- **Instructions to follow**
Print every line of the listing below word for word, but leave out the pictures.

——

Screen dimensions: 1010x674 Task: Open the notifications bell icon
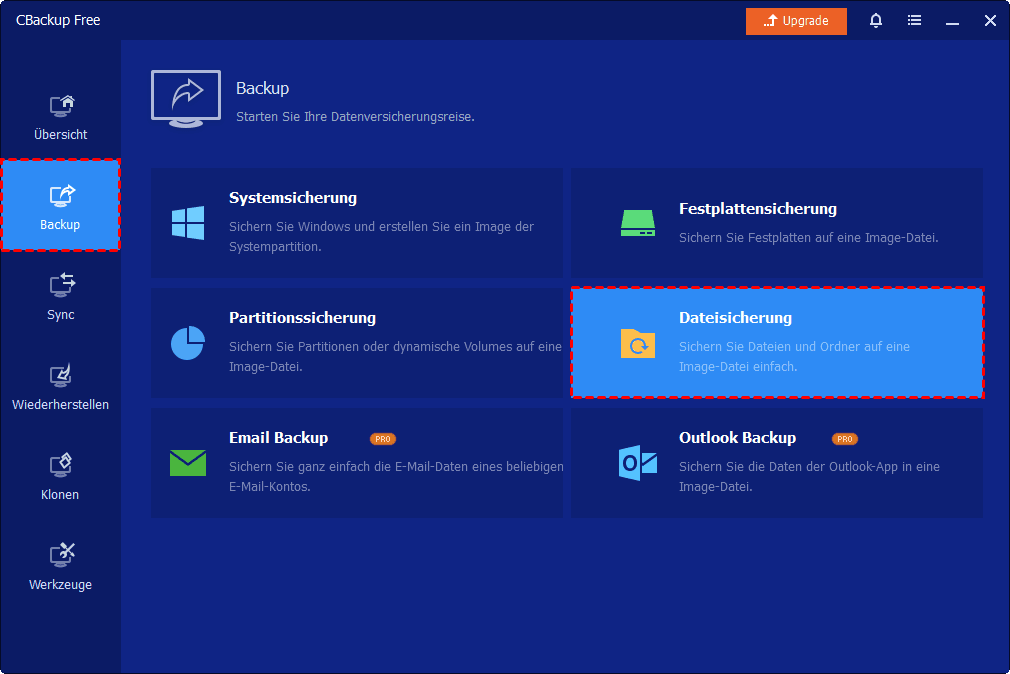coord(876,21)

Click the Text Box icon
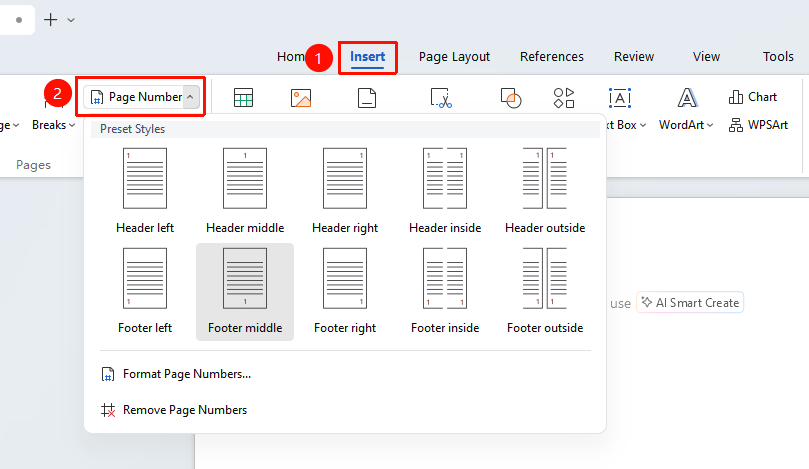click(620, 98)
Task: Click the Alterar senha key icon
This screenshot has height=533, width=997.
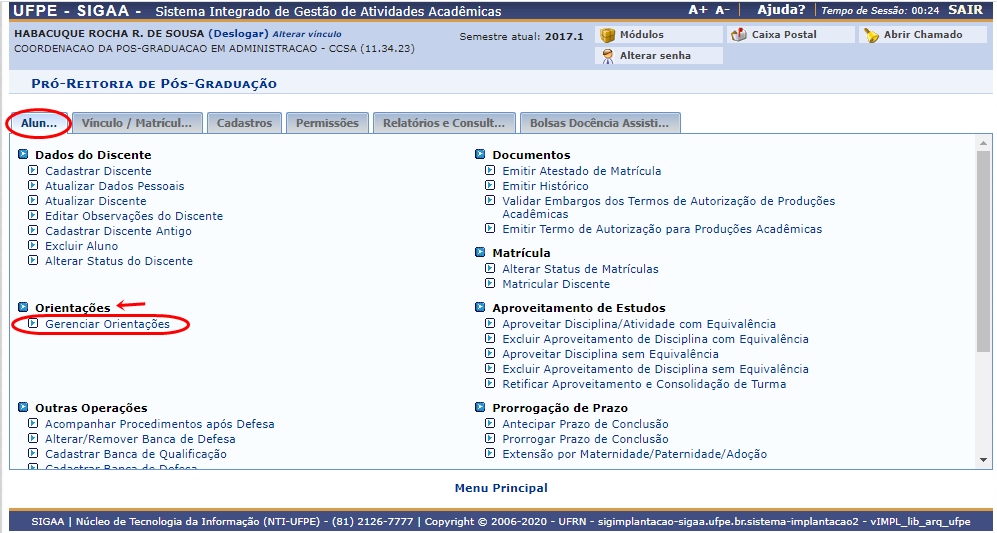Action: point(608,56)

——

- **Exercise output**
Screen dimensions: 1010x674 Task: Open the notifications bell icon
coord(876,21)

Click the Text Box icon
click(620, 98)
Task: Click the Alterar senha key icon
This screenshot has height=533, width=997.
Action: point(608,56)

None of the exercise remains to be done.